The mortality analysis presented in Fig. 2a matches the regression discontinuity analysis in Supplementary Fig 1. Fig. 2b presents the analysis with the data points and regression trend separated into human and natural causes, with their corresponding data points and confidence intervals, by cause of death using the overall mortality trend (dashed black line) as a reference. The human-caused and natural mortality numbers were low and close to equal before the hunt, both trending on an approximately constant level. The during-and-after-hunt period shows a distinct approximate tripling of human-caused mortality during the first hunt year, which only gradually decreased over the following years, with natural mortality notably dropping in the first hunt year and gradually increasing over the following years, altogether adding up to an approximate doubling of overall wolf mortality over the years following the initiation of hunting and trapping seasons. The additional regression discontinuity analysis over the during-and-after hunt period did not find a secondary trend cutoff, indicating the continuity of the during-and-after trend after the wolf hunts in Minnesota were stopped by the court order in December 2014 (see Supplementary Note 4).

Discussion

In this research, linear regression analysis was applied to ascertain the patterns of wolf survival and mortality in Minnesota before and during-and-after the initiation of the 2012–2014 wolf hunting seasons based on wolf radiotelemetry statistics collected by the MN DNR during the 2004–2019 period.

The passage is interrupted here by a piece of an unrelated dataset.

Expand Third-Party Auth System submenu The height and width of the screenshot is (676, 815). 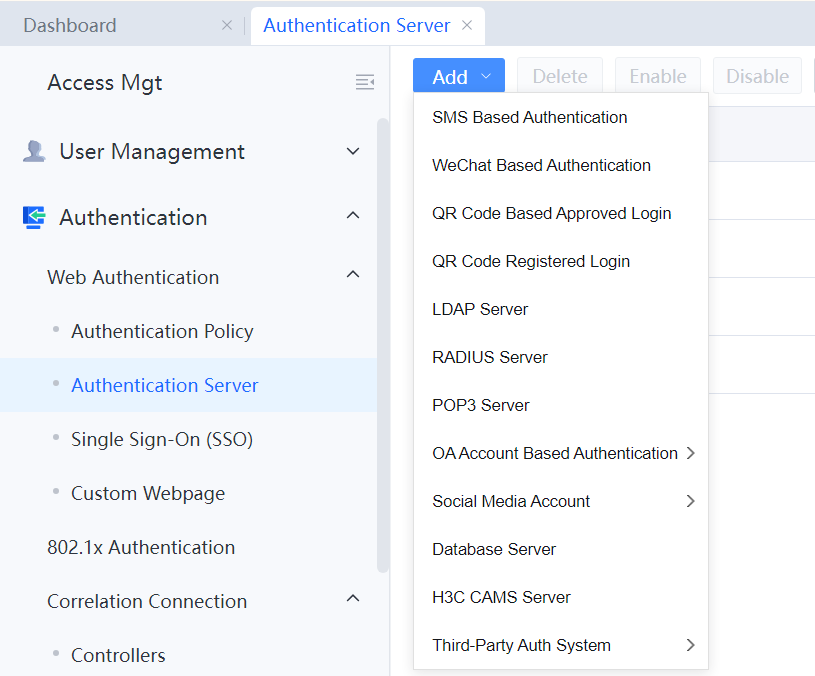690,645
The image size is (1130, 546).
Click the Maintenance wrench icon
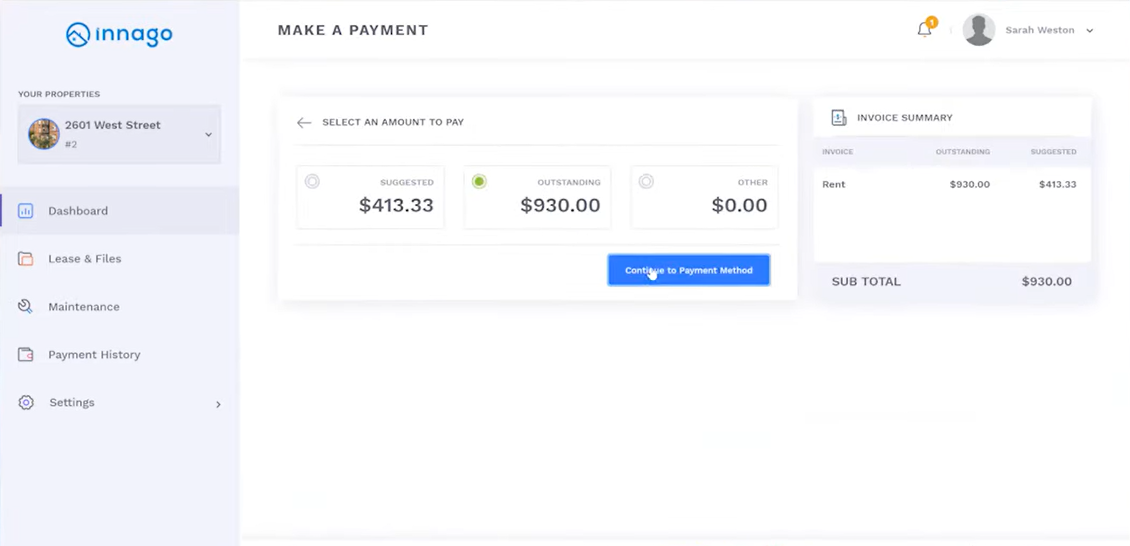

The regression discontinuity analysis, regression weighting fit when compared to the high-confidence extended period survival summaries, and the smallest residual standard errors of linear regression achieved when comparing 12-month periods starting on November 1st of each year (see Supplementary Note 2 and Supplementary Note 3) all point to statistically significant trend discontinuity timed with the initiation of the first hunting season in November 2012.

The period before wolf hunting seasons was characterized by near-constant wolf mortality averaging at 21.7% (see Table 1, with approximately equal proportions of mortality from human and natural causes (see Fig. 2b). After the initiation of the wolf hunting seasons in 2012, wolf mortality doubled to an average of 43.4% and remained close to constant for the during-and-after hunt period, with human-caused mortality becoming predominant, while the recorded natural mortality dropped during the wolf hunting seasons of 2012–2014. Human-caused mortality was highest during the hunting seasons, and while it started diminishing later, it remained higher than before the initiation of the hunting seasons throughout the year 2019. Notably, although overall mortality increased similarly for all wolf categories, human-caused mortality more than quadrupled for females and juveniles, and their natural mortality nearly vanished initially. For male wolves, while human-caused mortality less than doubled, the natural cause mortality also increased by 70%, which may have been caused by increased conflict and hunting difficulty due to pack disruption15,17 and pack disintegration18.

The present study’s findings of a rapid increase in wolf mortality following hunt initiation disagree with the only other recent paper using the same data set that was published by Chakrabarti et al.14, who “did not observe evidence that survival was markedly reduced during years when a regulated hunting and trapping season was implemented for wolves (years 2012–2014)”. Chakrabarti et al.14 applied Bayesian analysis in an attempt to determine which of the five smooth regression models tested would best fit the observed data (see Equations (2)–(6) in Chakrabarti et al.14). Smooth continuous models are not well suited for detecting trend discontinuities, and the model information criteria—DIC, WAIC, and LOOIC19—shown in Table 114 differed only slightly among these five models, thereby indicating that no one model performed significantly better than any of the others. Chakrabarti et al.14 used statistical periods based on calendar years, which may have additionally been prone to masking discontinuous behavior. Compared to the Chakrabarti et al.14 paper, the novelties of the present work include:

1. The application of trend discontinuity analysis to test for trend cutoffs in periods before, during, and after the 2012–2014 wolf hunts (see Fig. 2). To the best of our knowledge, this is the first publication to use such a method to determine mortality trends over periods before, during, and after the introduction of wolf hunts.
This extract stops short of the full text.